Today was Sunflower’s fortieth birthday and nobody knew about it. The people she cared for most in the world were gone. No one else remembered her birthday or ever asked about such things. She did her work, sometimes other people’s work too, and kept quiet. Being alive was celebration enough for Sun—being alive and being free.
 
; Back when she’d been Susan from Pasadena and later, Susan from Sonoma, there had been plenty of people who’d have taken her out for a beer or treated her to a basket of hot wings, something to show that she was one of them, that another year had not gone by without their noticing, especially a big year like 40. But that had been before they started blaming her, before she had to leave California. She fell into this new life the same way she fell into everything: ranching, riding her Hog, Jeremy’s arms. And her name—Sunflower—if only Jeremy could hear that name. He’d throw his head back and laugh like a donkey.
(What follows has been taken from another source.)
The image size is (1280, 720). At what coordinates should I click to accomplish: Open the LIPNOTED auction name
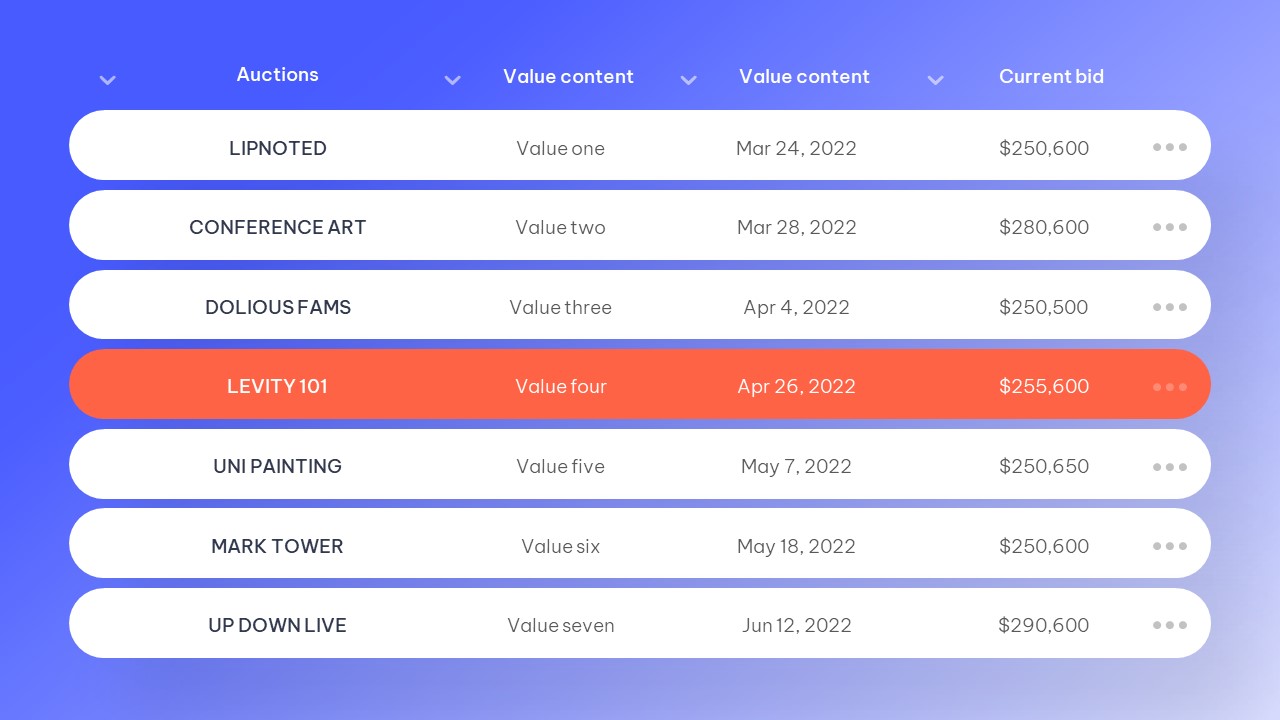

Stupid jerk, she thought. I still miss him.
Sun continued chopping wood, pausing only to wipe the sweat out of her eyes with the sleeve of her flannel shirt. It was times like these, in the middle of doing something purely physical, that thoughts of the past came creeping up to tap her on the shoulder. By now she knew it was no good to try and forget. She was always working and, therefore, always remembering.
At least Fennel had been a friend, right up till she cracked her head open like a walnut on the stairs. Sunflower wasn’t sure why it happened, but everyone she loved ending up dying: her parents and her brother, Jeremy and Fennel. She liked to picture them all the way they looked when she last saw them. Seeing their bodies somehow made death seem smaller. It became less mysterious, less powerful. She flipped through the gruesome picture album in her head, starting with her mom, dad and little brother Chris. They were burned down to leathery-looking bone piles after the fire, two adult-sized bone piles in her parents’ bedroom, one small pile of blackened bones in her brother’s. Dad had been going to get the wiring in the house up to code. Funny how he was an electrician. Mom used to joke that it was the job you did at work that never got done at home. She was on the housekeeping staff at a local motel so, of course, their own house was always a mess.
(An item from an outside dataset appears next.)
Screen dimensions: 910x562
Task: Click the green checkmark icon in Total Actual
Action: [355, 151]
Next Sunflower pictured Jeremy, bloated as a sponge when they pulled him from the ocean. Fish had eaten away part of his foot. His head swung loose as a ripe, red apple on a branch, since his neck had been broken by the thirty-foot drop off a cliff. Sunflower had perfected seeing him that way in her head without reacting emotionally. She had also learned to fill the scared place inside her with activity—the harder the work, the better.
Last, she pictured Fennel lying at the bottom of the stairs. Sunflower was the one who found her. She had come in to see if Fennel got the cup of tea she’d made just before scooting out the door to the fields that morning. The spilled tea in the living room made Sun start searching for Fennel. It didn’t take long to find her. Lying on the second floor landing, Fennel’s face was slightly blue and her glasses were broken. From a distance she looked like a pile of laundry.
Sunflower set down the axe and began stacking logs between two ancient crabapple trees. Everyone would use wood from the pile but Loki. He liked to chop his own firewood, like it needed to be cut fresh every time he started a fire. He was weird in his own particular way, but then so was everyone else on the farm. “Funny farm,” Sunflower muttered to herself. She built a wall of chopped wood between the two gnarled tree trunk pillars, ducking to miss the low-hanging branches.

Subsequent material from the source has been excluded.